One-shot/static data mixing

Given:

  • $M$ data sources/types $D_1,\dots,D_M$ (eg chat logs, code, scientific papers etc)

  • $K$ (loss) metrics $L_1,\dots,L_K$ (eg benchmarks) (often $K = M$)

  • training algorithm $\cA$ that maps data mixes $\pi\in\Delta^{M-1}$ to models $\cF$ (eg loss minimization on IID samples from $\sum_{m=1}^M\pi_mP_m$)

the optimal one-shot/static data mixing problem is

$$\textstyle \min_{\pi\in\Delta^{M-1}}(L_1(\cA[\pi]),\dots,L_K(\cA[\pi])). $$

Ex: Inclusive Images Competition

wedding photographs (donated by Googlers) labeled by a classifier trained on the Open Images dataset

  • $D_k$ consists of images from the $k$-th geographic area

  • $L_k$ are (classifier) accuracies on images in $D_k$ ($K = M$ here)

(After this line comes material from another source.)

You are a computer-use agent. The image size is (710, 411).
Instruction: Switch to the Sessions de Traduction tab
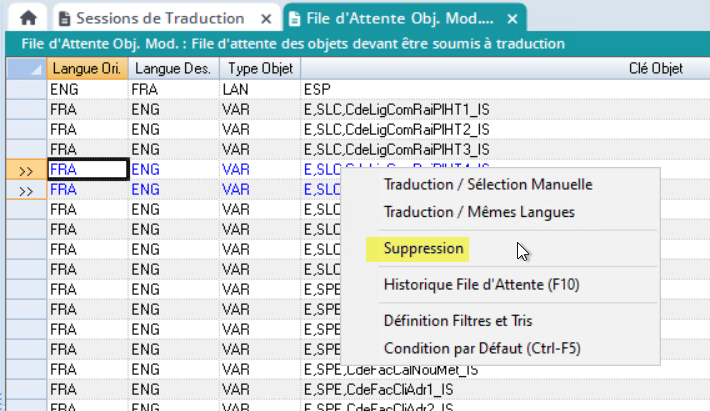pyautogui.click(x=160, y=18)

  • $\cA[\pi]$ is loss minimization on samples from $\sum_{m=1}^M\pi_mP_m$

Dynamic data mixing

The training algorithm $\cA$ maps sequences of data mixes

$$ \pi_{1:T}\triangleq(\pi_1,\dots,\pi_T),\quad\pi_t\in\Delta^{M-1} $$

to models $\cF$ (eg curriculum learning

$$\textstyle f_{t+1}\gets\argmin_{f\in\cF}\sum_{m=1}^M\pi_mE_m(f) + D(f,f_t) $$

where $E_m$ is the training error on the $m$-th data type and $D$ is a proximity term).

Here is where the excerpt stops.